In the ridiculous, ubiquitous, growing, and out-of-control worldwide discussion about credit scores, some know what they are talking about, and some don’t.
And some should. Employers are not permitted to check credit scores. At least that’s what it says (verbatim) on Credit.com.
However, recently, riffing on a silly (and inaccurate) story in a fabulously New Yorky newspaper, the actual chairman and co-founder of Credit.com appeared on something called the Daily Ticker. The Ticker is a video thing, and has a studio and everything (here’s your 15 minutes of fame, Yahoo!)! The rambling host said, “So we know it can affect whether or not you can get a loan–clearly, your credit score–or, even, to get a job–now, possibly, whether or not you can get a date or a second date maybe–more importantly–or a partner, for that matter.”
That disjointed blather starts at 50 seconds into the video. In response, the interviewee was silent regarding the interviewer’s inaccurate setup. The guest didn’t bother to set the confused host straight.

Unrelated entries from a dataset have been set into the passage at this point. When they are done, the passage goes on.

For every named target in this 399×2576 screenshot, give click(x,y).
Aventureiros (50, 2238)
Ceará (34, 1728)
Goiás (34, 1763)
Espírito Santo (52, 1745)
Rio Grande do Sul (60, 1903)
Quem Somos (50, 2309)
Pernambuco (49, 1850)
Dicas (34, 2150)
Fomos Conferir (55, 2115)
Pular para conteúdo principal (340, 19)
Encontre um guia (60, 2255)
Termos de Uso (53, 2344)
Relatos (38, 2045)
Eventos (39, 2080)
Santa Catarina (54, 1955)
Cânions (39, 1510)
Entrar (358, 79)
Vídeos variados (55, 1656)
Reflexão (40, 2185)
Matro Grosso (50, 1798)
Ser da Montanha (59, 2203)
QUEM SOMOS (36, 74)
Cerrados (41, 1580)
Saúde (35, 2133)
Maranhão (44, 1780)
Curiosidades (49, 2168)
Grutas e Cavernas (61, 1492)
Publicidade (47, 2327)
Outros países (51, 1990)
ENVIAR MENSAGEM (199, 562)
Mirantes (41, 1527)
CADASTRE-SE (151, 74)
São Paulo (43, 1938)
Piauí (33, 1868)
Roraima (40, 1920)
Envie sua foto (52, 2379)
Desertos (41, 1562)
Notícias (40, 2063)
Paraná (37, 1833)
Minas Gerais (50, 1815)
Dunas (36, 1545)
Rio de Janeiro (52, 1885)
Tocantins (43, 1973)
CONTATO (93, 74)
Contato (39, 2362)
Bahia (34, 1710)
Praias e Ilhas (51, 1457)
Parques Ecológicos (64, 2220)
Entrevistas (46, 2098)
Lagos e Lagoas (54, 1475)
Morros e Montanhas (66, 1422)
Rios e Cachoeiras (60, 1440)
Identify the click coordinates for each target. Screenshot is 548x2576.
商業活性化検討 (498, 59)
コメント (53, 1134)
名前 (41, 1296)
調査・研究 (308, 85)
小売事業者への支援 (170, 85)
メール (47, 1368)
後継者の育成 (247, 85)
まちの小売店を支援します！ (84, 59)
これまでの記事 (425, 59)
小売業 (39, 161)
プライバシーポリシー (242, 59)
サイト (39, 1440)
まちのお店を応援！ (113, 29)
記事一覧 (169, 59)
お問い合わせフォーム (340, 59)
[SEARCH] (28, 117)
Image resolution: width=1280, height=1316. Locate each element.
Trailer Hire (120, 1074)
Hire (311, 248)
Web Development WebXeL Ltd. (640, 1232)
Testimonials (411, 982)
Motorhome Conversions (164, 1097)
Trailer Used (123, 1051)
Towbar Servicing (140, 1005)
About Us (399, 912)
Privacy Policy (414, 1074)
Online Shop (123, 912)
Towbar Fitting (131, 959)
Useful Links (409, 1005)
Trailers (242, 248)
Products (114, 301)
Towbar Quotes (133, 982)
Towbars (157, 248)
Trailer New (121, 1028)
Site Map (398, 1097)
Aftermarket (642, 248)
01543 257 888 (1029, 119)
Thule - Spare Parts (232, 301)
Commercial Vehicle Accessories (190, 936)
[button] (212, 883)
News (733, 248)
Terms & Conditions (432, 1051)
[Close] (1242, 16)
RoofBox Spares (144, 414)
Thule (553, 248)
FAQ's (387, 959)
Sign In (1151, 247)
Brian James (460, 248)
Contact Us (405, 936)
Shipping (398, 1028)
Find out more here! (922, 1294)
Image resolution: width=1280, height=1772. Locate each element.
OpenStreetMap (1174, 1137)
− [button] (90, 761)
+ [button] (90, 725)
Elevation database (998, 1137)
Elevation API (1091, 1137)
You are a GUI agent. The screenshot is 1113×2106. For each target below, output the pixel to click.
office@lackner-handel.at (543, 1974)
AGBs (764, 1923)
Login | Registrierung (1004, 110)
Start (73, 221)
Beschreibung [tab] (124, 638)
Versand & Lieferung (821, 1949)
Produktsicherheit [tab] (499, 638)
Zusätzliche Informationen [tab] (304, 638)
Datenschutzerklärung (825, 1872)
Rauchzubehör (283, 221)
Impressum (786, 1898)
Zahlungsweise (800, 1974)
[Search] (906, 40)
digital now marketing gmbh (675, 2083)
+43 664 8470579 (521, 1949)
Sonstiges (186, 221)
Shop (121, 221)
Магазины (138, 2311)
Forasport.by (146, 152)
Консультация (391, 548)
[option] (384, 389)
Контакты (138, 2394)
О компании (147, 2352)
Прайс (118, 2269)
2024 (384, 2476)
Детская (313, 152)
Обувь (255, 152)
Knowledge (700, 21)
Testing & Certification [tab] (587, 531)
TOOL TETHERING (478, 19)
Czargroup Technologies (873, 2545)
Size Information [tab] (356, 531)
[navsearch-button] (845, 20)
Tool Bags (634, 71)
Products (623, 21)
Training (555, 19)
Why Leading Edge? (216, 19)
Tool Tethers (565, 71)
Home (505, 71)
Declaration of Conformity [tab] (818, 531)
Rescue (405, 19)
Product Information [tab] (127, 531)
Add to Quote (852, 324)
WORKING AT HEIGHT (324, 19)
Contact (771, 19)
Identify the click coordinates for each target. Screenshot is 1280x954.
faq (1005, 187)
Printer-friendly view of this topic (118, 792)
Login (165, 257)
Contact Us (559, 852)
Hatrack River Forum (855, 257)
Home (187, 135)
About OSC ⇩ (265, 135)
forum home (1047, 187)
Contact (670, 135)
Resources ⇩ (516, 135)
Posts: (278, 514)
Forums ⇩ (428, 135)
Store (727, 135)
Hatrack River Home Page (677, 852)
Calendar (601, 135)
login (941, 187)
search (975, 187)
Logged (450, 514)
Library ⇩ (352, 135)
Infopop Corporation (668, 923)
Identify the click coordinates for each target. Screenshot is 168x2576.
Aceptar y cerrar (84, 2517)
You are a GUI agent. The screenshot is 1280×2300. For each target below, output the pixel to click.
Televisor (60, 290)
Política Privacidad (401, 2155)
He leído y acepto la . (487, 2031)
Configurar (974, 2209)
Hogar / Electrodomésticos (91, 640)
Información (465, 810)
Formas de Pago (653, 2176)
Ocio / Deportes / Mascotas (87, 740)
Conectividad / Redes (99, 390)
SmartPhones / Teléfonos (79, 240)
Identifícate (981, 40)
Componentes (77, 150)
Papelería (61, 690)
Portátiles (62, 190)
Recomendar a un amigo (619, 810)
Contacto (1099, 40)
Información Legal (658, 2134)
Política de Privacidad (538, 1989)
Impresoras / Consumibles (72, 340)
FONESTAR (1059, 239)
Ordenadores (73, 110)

Guilt by association? Abso-flippin-lutely. And lest you think that this is unfair to the guest–the guy from Credit.com–here are his words (verbatim) in a piece preceding the video screed on Yahoo!:
Apparently, the new normal involves both sides of the dating equation coughing up credit score information heretofore considered sacrosanct except in economic transactions. It’s no longer about getting a job, buying a house, car, cell phone or insurance, nor is it about renting an apartment, or anything else — and it’s not personal. Wait, I guess it is… According to several interviews conducted by the Times, if you don’t have the right score, you may well be shown the door.
Credit scores, relatively speaking, have not been around very long. The FICO score was first seen in 1989, but consumers were not given direct access until 2001. Bank accounts, however, have been around a few decades longer, but there doesn’t seem to be any trend for swapping bank statements on dates.
What’s more important: Your qualifications to take on more debt or how much money you have?
But, stop the virtual press! Not only is the interviewer the host of that little video show, he is the actual editor-in-chief of Yahoo! Finance! (!) Hokey smokes! Now we’re getting somewhere! (!) If he can’t make a correction, who can?
If only he–He, as He sits atop of the great Mount Yahoo!–gets the word, we can start to make some progress. The efficacy of a social media message is in question. But–hold on. Hold on a cotton-pickin’ New York Times minute. Maybe there is something better. Yahoo (!) is using (!) an ancient, long-forgotten medium of communication (!) called “email” (!). At the bottom of the story, it says: “We’d love to hear from you! Send us an email [!] at email@example.com.”
Yes, please send them email. They’d just love it. And social media messaging doesn’t work.
Terrible, terrible, terrible! What’s the world coming to? “Twitter.” “Yahoo!” “Times.” With names like that, how seriously can you take this grand discussion? But, hang on. Just. Another. Dad-blasted minute. Dude. This is different. Think about it in terms of top-level domains. Credit.com owns the word credit.